Written exercise:
Could you reproduce the listing below with every "Given:" swapped for "Instruction:" and everything else left unchanged?

Provided information:
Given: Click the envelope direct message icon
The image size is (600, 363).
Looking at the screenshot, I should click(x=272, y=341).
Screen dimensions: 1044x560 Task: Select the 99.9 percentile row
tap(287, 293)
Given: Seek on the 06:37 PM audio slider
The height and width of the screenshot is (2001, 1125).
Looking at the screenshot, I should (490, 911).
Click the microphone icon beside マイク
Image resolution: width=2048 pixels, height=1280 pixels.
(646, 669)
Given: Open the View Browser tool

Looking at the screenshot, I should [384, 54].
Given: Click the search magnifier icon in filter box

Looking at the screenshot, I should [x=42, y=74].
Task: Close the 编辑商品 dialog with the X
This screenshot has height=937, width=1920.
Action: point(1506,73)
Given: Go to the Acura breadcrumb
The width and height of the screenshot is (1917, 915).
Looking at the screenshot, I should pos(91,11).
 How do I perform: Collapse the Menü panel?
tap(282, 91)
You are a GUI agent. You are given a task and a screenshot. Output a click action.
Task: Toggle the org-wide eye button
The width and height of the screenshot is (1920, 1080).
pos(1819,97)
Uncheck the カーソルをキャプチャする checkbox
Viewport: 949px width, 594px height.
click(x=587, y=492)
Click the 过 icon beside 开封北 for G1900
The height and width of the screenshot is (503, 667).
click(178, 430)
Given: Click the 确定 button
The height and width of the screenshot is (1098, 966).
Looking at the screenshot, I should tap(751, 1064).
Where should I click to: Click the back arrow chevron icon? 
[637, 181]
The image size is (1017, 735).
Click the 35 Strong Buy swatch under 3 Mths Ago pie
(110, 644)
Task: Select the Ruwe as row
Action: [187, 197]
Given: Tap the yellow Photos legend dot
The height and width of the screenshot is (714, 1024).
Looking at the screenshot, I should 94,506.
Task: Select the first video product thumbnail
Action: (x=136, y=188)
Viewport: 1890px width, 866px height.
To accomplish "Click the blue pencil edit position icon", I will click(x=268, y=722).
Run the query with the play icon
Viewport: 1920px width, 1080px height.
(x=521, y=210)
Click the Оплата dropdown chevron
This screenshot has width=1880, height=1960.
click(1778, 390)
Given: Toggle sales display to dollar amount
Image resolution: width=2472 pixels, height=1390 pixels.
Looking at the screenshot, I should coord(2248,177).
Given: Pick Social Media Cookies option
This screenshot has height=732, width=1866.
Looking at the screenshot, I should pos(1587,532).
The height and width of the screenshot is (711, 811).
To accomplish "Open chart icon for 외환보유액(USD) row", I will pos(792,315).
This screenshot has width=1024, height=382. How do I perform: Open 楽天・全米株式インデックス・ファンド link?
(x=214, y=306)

Exercise answer:
Instruction: Click the envelope direct message icon
The image size is (600, 363).
Looking at the screenshot, I should click(x=272, y=341).
Screen dimensions: 1044x560 Task: Select the 99.9 percentile row
tap(287, 293)
Instruction: Seek on the 06:37 PM audio slider
The height and width of the screenshot is (2001, 1125).
Looking at the screenshot, I should (490, 911).
Click the microphone icon beside マイク
Image resolution: width=2048 pixels, height=1280 pixels.
(646, 669)
Instruction: Open the View Browser tool

Looking at the screenshot, I should [384, 54].
Instruction: Click the search magnifier icon in filter box

Looking at the screenshot, I should [x=42, y=74].
Task: Close the 编辑商品 dialog with the X
This screenshot has height=937, width=1920.
Action: point(1506,73)
Instruction: Go to the Acura breadcrumb
The width and height of the screenshot is (1917, 915).
Looking at the screenshot, I should pos(91,11).
 How do I perform: Collapse the Menü panel?
tap(282, 91)
You are a GUI agent. You are given a task and a screenshot. Output a click action.
Task: Toggle the org-wide eye button
The width and height of the screenshot is (1920, 1080).
pos(1819,97)
Uncheck the カーソルをキャプチャする checkbox
Viewport: 949px width, 594px height.
click(x=587, y=492)
Click the 过 icon beside 开封北 for G1900
The height and width of the screenshot is (503, 667).
click(178, 430)
Instruction: Click the 确定 button
The height and width of the screenshot is (1098, 966).
Looking at the screenshot, I should tap(751, 1064).
Where should I click to: Click the back arrow chevron icon? 
[637, 181]
The image size is (1017, 735).
Click the 35 Strong Buy swatch under 3 Mths Ago pie
(110, 644)
Task: Select the Ruwe as row
Action: [187, 197]
Instruction: Tap the yellow Photos legend dot
The height and width of the screenshot is (714, 1024).
Looking at the screenshot, I should 94,506.
Task: Select the first video product thumbnail
Action: (x=136, y=188)
Viewport: 1890px width, 866px height.
To accomplish "Click the blue pencil edit position icon", I will click(x=268, y=722).
Run the query with the play icon
Viewport: 1920px width, 1080px height.
(x=521, y=210)
Click the Оплата dropdown chevron
This screenshot has width=1880, height=1960.
click(1778, 390)
Instruction: Toggle sales display to dollar amount
Image resolution: width=2472 pixels, height=1390 pixels.
Looking at the screenshot, I should coord(2248,177).
Instruction: Pick Social Media Cookies option
This screenshot has height=732, width=1866.
Looking at the screenshot, I should pos(1587,532).
The height and width of the screenshot is (711, 811).
To accomplish "Open chart icon for 외환보유액(USD) row", I will pos(792,315).
This screenshot has width=1024, height=382. How do I perform: Open 楽天・全米株式インデックス・ファンド link?
(x=214, y=306)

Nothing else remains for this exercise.